In United States v. Hedgepeth, No. 04-4564 (3d Cir. January 12, 2006), the Third Circuit bestowed its approval upon a Blakely-ized indictment and special sentencing interrogatories. Subsequent to the Supreme Court's decision in Blakely v. Washington, 542 U.S. 296 (2004), but prior to United States v. Booker, 125 S.Ct. 738 (2005), the Government filed a third superseding indictment in Hedgepeth's case adding a Notice of Special Findings containing three sentencing factors. The district court denied Hedgepeth's motion to strike the sentencing factors as surplusage and permitted a special verdict form to be submitted to the jury that included the three sentencing factors.
On appeal, the Third Circuit first clarified the standard for striking surplusage, holding that a court may strike surplusage from an indictment or information upon a defendant's timely motion only when the surplusage is both irrelevant (or immaterial) and prejudicial. Here, because the indictment was never revealed to the jury, there could be no prejudice. Accordingly, the Court affirmed the district court's decision denying Hedgepeth's motion to strike.
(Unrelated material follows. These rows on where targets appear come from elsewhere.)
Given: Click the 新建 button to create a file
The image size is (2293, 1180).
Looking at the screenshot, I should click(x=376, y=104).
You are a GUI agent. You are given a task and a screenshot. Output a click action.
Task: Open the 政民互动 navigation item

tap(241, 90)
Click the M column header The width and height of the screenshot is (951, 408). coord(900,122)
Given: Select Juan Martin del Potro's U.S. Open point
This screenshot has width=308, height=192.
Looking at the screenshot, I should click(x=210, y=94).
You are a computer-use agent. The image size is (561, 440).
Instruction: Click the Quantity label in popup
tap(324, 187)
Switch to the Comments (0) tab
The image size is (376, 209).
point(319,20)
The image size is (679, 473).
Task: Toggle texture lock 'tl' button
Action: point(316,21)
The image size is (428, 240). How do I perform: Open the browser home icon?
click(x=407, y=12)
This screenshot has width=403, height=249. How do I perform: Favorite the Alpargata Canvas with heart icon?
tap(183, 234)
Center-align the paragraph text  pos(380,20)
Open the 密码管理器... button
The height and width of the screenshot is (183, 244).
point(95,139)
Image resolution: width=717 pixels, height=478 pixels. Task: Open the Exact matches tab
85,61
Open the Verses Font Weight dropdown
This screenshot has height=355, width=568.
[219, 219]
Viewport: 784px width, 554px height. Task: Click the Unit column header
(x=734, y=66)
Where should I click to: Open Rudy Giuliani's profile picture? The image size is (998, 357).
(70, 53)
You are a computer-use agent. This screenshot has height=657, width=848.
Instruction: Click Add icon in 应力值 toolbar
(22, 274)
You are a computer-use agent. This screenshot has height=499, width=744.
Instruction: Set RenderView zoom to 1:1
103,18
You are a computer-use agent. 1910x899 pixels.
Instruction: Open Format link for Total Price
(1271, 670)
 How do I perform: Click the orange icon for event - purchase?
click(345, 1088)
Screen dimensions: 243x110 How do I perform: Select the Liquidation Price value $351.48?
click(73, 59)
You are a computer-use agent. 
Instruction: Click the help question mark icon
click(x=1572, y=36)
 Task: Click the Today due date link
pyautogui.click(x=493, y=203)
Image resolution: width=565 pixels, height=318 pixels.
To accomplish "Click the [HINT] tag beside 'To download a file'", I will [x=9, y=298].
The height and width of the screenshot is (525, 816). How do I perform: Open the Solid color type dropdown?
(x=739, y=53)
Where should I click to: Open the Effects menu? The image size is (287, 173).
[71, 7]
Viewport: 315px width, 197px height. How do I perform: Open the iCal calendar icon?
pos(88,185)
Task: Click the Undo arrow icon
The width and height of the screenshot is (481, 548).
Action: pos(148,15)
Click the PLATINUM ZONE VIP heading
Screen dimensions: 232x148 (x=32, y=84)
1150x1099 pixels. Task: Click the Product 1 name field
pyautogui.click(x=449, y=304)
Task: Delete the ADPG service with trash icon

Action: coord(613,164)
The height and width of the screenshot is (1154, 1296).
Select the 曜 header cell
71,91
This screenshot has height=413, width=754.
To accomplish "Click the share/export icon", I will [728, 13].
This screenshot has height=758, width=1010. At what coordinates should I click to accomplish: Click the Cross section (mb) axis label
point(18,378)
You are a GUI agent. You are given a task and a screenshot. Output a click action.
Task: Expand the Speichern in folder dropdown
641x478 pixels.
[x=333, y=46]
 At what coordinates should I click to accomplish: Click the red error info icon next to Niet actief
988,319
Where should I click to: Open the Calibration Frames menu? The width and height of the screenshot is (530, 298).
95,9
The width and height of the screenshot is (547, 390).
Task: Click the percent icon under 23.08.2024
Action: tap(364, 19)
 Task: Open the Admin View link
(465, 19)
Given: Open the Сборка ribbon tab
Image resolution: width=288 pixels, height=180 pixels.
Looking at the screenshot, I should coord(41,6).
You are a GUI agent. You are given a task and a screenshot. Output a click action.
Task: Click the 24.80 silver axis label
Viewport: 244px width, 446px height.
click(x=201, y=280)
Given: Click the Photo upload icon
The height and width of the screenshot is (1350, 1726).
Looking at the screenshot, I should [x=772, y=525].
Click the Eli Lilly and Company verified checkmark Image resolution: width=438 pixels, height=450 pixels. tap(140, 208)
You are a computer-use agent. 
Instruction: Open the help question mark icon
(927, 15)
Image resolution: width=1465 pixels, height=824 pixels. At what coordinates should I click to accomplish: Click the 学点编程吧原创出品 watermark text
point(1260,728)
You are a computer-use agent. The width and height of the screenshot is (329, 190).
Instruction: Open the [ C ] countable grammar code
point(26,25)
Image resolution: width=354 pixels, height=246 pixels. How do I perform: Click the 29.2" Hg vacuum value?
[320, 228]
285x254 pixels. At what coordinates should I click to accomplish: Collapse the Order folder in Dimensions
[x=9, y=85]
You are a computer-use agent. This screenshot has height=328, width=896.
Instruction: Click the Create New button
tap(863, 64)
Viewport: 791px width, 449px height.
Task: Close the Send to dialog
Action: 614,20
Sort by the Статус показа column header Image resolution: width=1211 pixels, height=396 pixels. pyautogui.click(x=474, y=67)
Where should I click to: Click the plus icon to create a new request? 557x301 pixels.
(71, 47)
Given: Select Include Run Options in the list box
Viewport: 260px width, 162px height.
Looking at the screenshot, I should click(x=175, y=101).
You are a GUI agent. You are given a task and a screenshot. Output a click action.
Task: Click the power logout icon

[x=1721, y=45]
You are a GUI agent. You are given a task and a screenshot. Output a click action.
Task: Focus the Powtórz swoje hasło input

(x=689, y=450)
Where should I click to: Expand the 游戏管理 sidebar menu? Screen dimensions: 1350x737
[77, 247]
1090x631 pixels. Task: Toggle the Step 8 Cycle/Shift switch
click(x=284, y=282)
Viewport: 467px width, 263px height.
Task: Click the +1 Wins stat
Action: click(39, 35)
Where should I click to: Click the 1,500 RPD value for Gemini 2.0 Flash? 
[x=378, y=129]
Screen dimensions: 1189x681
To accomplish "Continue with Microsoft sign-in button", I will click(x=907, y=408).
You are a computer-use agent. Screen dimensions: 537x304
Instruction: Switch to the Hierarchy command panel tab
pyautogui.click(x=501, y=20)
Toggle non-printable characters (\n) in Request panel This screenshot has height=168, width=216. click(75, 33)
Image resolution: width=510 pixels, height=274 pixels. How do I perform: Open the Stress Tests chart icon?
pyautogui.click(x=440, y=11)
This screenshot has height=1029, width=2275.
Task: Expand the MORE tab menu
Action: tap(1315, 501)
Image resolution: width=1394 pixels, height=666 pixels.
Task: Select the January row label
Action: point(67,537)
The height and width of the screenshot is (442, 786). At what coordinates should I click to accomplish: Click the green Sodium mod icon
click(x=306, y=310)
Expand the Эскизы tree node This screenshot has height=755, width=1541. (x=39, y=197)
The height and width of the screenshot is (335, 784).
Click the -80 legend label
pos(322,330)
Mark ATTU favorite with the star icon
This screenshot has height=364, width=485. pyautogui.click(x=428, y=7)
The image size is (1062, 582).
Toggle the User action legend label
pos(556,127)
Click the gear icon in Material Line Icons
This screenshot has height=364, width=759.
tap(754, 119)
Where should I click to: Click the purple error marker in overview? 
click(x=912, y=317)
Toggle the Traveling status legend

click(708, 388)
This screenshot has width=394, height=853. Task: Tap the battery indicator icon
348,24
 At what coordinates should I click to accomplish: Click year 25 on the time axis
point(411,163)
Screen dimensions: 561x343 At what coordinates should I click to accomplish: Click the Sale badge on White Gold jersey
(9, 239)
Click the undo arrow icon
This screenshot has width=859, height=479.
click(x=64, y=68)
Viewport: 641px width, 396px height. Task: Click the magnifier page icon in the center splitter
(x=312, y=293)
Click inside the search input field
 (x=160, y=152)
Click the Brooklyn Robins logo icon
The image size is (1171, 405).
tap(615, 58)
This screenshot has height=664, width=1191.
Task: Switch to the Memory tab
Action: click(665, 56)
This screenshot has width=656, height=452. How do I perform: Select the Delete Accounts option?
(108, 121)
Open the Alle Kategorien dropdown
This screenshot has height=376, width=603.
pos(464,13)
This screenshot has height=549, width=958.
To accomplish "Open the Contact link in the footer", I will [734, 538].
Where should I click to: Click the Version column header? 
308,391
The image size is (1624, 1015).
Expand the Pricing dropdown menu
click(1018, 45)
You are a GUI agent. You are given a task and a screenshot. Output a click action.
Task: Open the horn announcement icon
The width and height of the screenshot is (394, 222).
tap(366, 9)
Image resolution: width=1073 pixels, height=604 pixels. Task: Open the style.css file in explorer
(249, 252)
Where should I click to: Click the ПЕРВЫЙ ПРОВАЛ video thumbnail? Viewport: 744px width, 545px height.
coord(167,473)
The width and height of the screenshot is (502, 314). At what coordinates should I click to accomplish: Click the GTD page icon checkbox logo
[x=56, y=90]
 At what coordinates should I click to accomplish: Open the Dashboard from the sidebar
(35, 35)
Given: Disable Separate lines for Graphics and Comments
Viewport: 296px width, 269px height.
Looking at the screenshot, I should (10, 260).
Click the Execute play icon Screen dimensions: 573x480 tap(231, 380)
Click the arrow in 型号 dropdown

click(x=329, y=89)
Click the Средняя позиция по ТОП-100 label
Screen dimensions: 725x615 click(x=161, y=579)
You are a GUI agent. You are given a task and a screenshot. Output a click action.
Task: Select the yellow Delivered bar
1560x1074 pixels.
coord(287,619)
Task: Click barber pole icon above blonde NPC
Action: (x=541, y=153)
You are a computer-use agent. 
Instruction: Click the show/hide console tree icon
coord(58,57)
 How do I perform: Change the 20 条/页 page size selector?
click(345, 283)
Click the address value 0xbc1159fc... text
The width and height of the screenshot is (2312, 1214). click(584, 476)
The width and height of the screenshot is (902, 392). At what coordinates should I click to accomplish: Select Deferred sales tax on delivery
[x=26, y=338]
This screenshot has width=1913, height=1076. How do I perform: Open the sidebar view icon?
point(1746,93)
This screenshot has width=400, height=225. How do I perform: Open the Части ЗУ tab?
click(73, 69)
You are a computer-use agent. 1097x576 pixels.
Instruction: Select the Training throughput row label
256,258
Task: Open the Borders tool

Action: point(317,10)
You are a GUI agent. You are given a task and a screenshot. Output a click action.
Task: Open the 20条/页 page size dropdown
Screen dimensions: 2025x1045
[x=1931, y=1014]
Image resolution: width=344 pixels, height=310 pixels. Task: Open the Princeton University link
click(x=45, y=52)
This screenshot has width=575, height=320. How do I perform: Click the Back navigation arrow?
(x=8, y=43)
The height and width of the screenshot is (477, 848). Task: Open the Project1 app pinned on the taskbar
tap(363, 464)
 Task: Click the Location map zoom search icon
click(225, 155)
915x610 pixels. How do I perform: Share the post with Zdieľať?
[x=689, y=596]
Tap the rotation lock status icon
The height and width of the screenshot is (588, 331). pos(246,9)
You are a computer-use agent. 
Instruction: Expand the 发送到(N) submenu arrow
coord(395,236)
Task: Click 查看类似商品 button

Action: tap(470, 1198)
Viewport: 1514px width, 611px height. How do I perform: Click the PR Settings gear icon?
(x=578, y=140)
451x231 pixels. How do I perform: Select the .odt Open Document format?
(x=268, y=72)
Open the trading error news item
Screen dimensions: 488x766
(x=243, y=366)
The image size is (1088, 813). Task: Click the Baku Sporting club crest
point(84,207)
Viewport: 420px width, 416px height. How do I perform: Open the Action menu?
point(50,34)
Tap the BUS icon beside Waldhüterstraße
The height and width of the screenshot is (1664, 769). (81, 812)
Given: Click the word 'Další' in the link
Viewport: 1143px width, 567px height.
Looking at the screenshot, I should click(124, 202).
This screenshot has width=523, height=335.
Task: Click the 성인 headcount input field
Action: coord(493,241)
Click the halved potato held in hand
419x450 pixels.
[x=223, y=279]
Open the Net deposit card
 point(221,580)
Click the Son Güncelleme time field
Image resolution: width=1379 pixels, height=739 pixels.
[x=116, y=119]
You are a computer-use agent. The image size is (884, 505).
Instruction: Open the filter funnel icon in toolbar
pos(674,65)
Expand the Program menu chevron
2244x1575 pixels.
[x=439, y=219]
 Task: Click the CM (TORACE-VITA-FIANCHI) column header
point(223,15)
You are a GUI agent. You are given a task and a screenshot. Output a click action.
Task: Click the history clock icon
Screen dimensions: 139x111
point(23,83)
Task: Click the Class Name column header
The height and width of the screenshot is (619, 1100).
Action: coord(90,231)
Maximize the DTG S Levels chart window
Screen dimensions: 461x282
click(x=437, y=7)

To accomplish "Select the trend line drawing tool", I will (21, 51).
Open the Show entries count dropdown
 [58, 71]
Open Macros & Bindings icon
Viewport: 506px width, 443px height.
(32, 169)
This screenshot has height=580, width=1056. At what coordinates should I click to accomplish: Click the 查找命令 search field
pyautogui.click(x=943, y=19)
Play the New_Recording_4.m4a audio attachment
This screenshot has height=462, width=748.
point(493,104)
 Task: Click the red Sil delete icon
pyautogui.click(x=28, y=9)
With regard to the special sentencing interrogatories, the Court held that special interrogatories are appropriate in the sentencing context when they are considered by the jury after a guilty verdict has been rendered. Here, the special verdict form was structured so that the jury was first instructed to determine Hedgepeth's guilt and only then move on to consideration of the related sentencing factors. The Court concluded that the structure of the special verdict form was sufficient to alleviate any danger of prejudice and affirmed the submission of the form to the jury.